All single use audit samples (filters) were procured from ERA-QC in Colorado. ERA-QC
is a well-known provider of environmental sampling audit materials. Filter audit samples
were 47mm glass fiber filters with a known quantity of a white dry material on the
surface. These were sent in advance of the proficiency test so STS could observe the
final weight on site.
Mr. John F. Buresh of STS arrived at the laboratories on Monday mornings, and after
introductions, provided the laboratory staff with the operating parameters provided by
the USEPA, and began the proficiency test. The Proficiency test included all activities
described in the USEPA Protocols: Observation of laboratory technique, equipment set
up, cleaning activities, sample recovery activities and inspection of all equipment
associated with the testing as it pertained to ASTM 2515 and ASTM 2779. STS
remained at the testing location during all of the testing periods, and followed the
sample throughout the stages of recovery until the final deposition in the desiccating
trays.
Upon completion of the final test run, STS affixed seals on the stoves and provided the
laboratories with a final review of observations and allowed time for any follow-up
questions. STS collected the final results of the calculations sheets, and documented
the final analysis of the audit samples. Several weeks later, the laboratories provided
STS with draft reports that were finalized shortly thereafter.

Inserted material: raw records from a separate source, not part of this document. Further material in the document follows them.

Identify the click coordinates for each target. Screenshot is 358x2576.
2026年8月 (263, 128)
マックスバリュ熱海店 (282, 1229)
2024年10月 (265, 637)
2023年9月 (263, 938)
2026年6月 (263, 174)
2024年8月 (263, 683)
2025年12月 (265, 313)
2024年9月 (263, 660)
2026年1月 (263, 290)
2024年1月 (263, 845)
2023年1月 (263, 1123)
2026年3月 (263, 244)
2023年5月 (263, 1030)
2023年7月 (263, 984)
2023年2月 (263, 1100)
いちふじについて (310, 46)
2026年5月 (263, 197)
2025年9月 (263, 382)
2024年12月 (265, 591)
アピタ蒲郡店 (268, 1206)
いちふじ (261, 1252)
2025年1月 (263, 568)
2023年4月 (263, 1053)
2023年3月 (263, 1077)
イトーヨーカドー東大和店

Upon receiving the final report, STS calculated the Dixon outlier test on the gram per
kilogram fuel combusted emissions of each individual test run, and found that no
individual run was an outlier from the data set of the 24 runs (Attachment 1). For Room
Air and Sample Train blank data, STS calculated The Dixon Outlier test on these
(Attachments 2 & 3). The 8 data set is the minimum that can be run with the Dixon
outlier test.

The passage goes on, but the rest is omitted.